DEINE AUFGABEN:
[1] Übersetze bitte den folgenden Satz aus dem ausgewählten Auszug ins Englische: „Auf der Ebene der Organisation entdeckt Tonhäuser noch Freiwilligkeit als transferförderlichen Faktor.“
[2] Seit wie vielen Jahren wird laut dem Auszug über Transferfaktoren an der Pädagogischen Hochschule St. Gallen die kollegiale Unterstützung systematisch umgesetzt?

AUSGEWÄHLTER AUSZUG:

In ihrer qualitativen Studie über die subjektive Einschätzung verschiedener Akteure hat Tonhäuser (2017) im Bereich der individuellen Faktoren zusätzlich die Faktoren Vorwissen und Alter als Prädiktoren identifiziert. «Vorwissen» gilt als einer der bestens erforschten Prädiktoren für Lernerfolg (Wahl, 2005). Der soziodemographische Faktor «Alter» entspricht aber dem Klischee, dass mit zunehmendem Alter Interesse und Motivation für Weiterbildung abnimmt.
Im Bereich des Lernfeldes erweisen sich zudem Bedarfsgerechtigkeit, die didaktische Gestaltung der Weiterbildungsmassnahme, die prozessbegleitende Unterstützung des Transfers sowie die Expertise und Persönlichkeit der Lehrperson als transferwirksam.
Auf der Ebene der Organisation entdeckt Tonhäuser noch Freiwilligkeit als transferförderlichen Faktor.
Die von Tonhäuser explorativ und qualitativ ermittelten Faktoren für einen gelingenden Transfer wurden durch die subjektive Einschätzung verschiedenster Stakeholder ermittelt. Inwiefern und durch welche konkrete Gestaltung ein einzelner Faktor wirkt, bedarf der weiteren Forschung respektive der Auswertung von verschiedenen bereits durchgeführten Studien.
In der Lehrerbildung wurden in den letzten 20 Jahren Formen der kollegialen Beratung (Peergroups) angewandt und gerade auch in Bezug auf die Praxisbewältigung als eine Form der Transferunterstützung evaluiert (Schubiger, 2010). Solche Social-Support-Systeme stellen eine Verbindung zwischen Person, Lernfeld und Praxis her und erhöhen die Verbindlichkeit. Seit 10 Jahren setzen wir an der Pädagogischen Hochschule St. Gallen über die ganze Ausbildung angehender Berufsfachschullehrpersonen diese Form der kollegialen Unterstützung systematisch um (Schubiger, Gerig & Rosen, 2014). Solche Formen werden zunehmend auch als selbstorganisierte Lernformen wie «working out loud» im betrieblichen Lernen probiert und stossen vor allem in Grossunternehmen zunehmend auf Anklang.
4.2Welcher Transfer funktioniert
Welche Schlüsse lassen sich daraus auf den Ausbildungsalltag ableiten? Welcher Transfer tritt mit grosser Wahrscheinlichkeit ein und welche Faktoren muss ich als Lehrperson beachten?
Abbildung 2: Was wirkt wie?

AUSGANGSDATEN:

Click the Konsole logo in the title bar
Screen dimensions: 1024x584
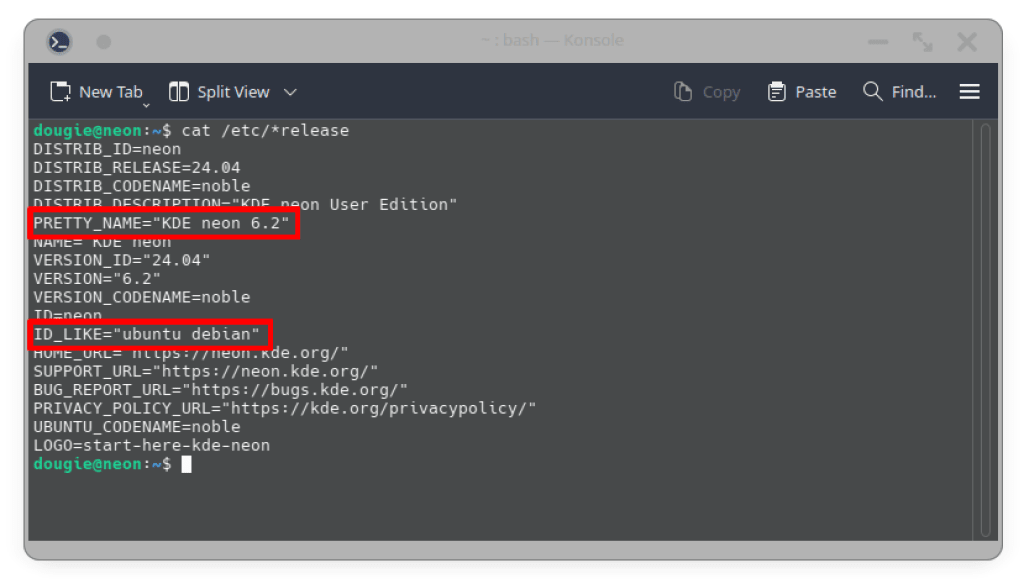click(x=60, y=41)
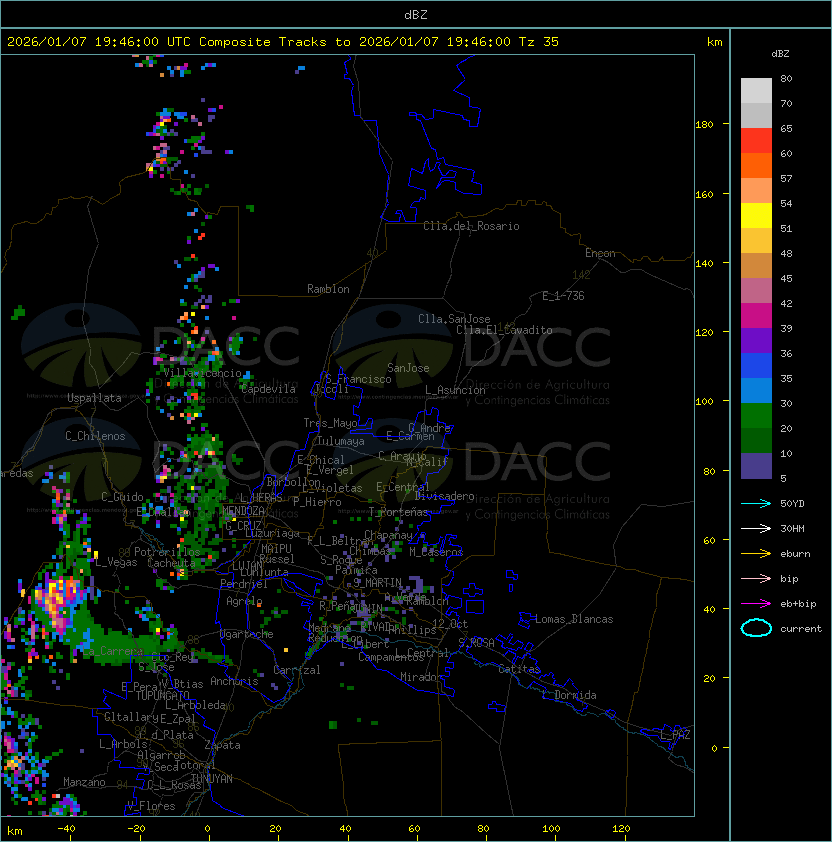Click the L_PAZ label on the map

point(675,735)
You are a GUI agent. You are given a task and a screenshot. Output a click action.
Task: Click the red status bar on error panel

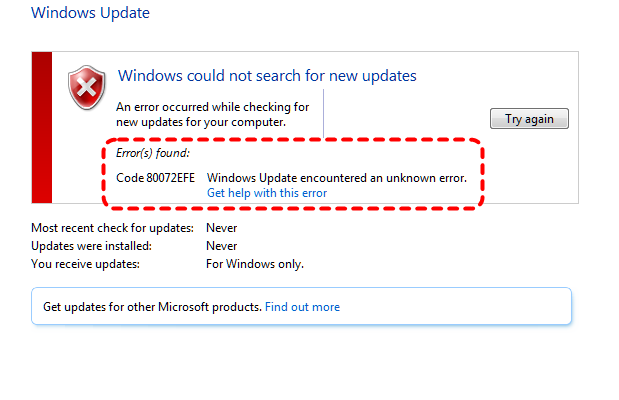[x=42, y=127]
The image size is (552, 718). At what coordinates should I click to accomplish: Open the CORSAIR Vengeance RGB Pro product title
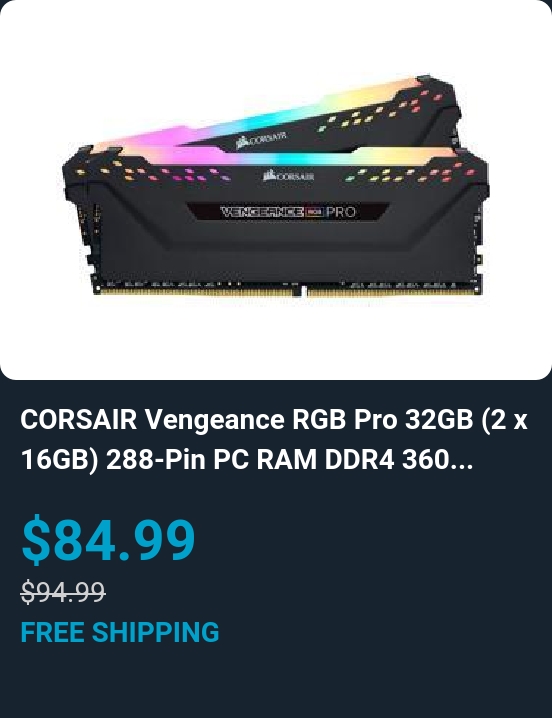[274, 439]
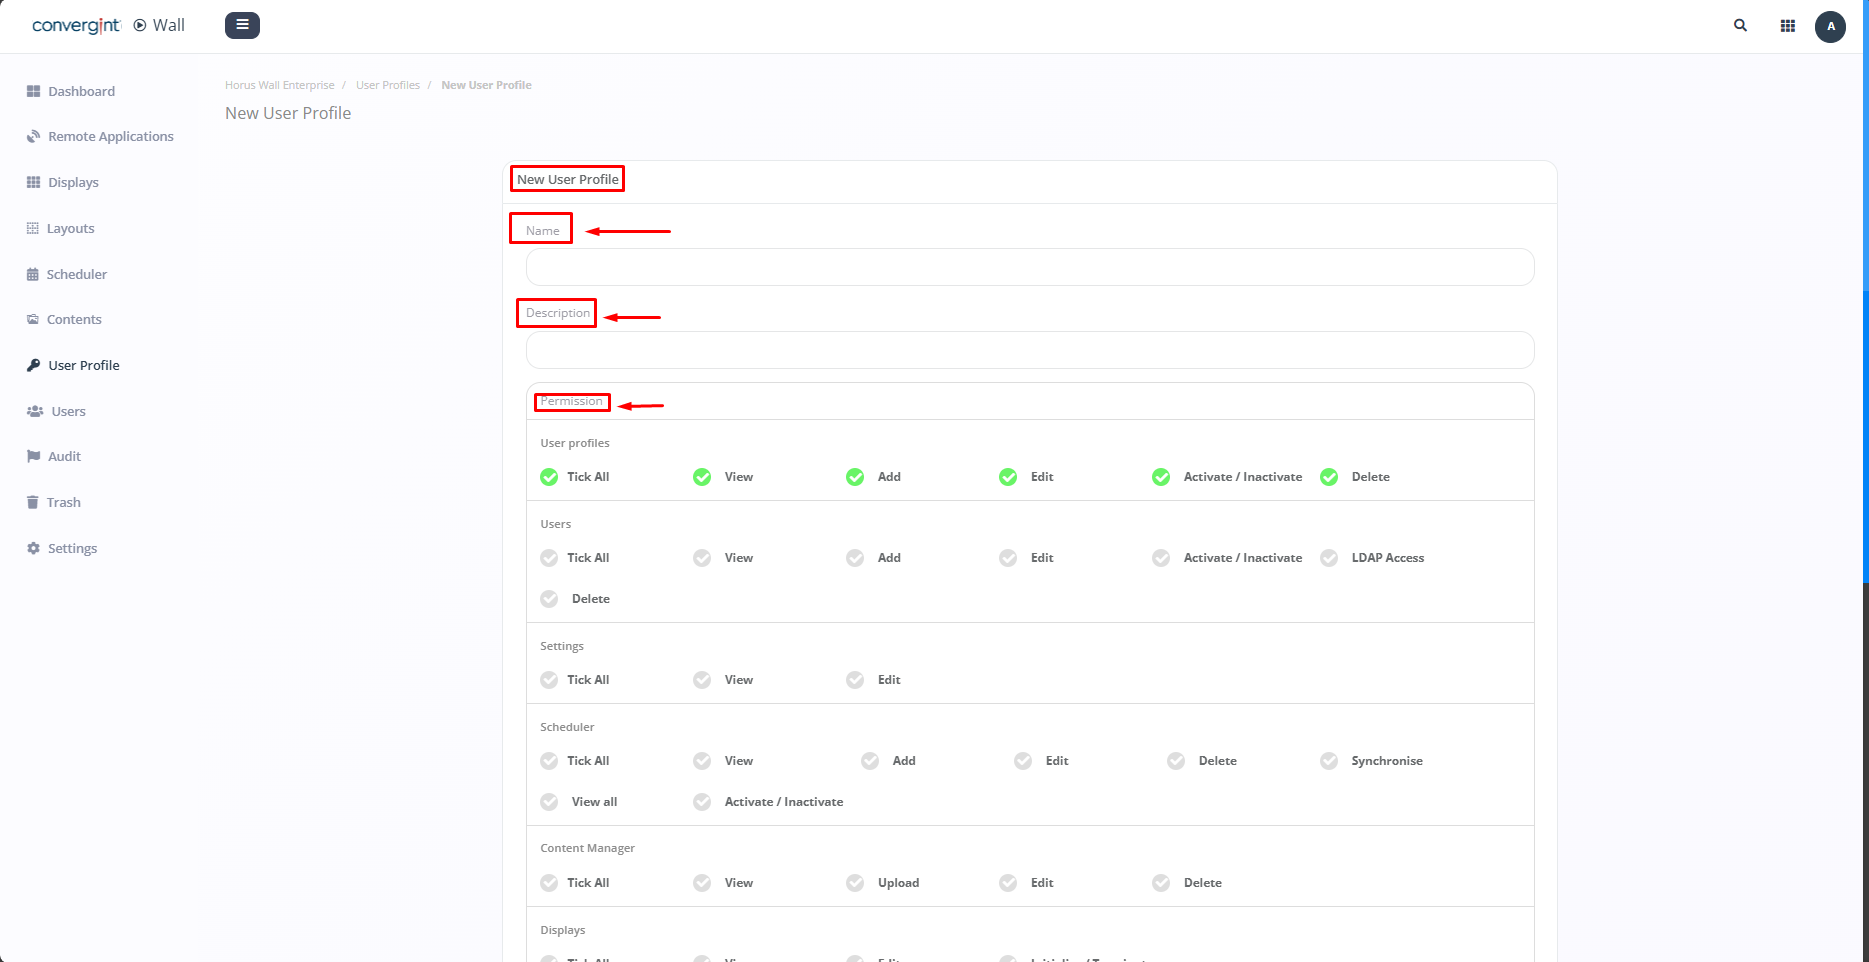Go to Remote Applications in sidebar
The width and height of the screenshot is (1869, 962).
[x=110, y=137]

LÖSUNGEN IM EINZELNEN:
[1] At the organizational level, Tonhäuser also identifies voluntariness as a factor that promotes transfer.

[2] Seit 10 Jahren.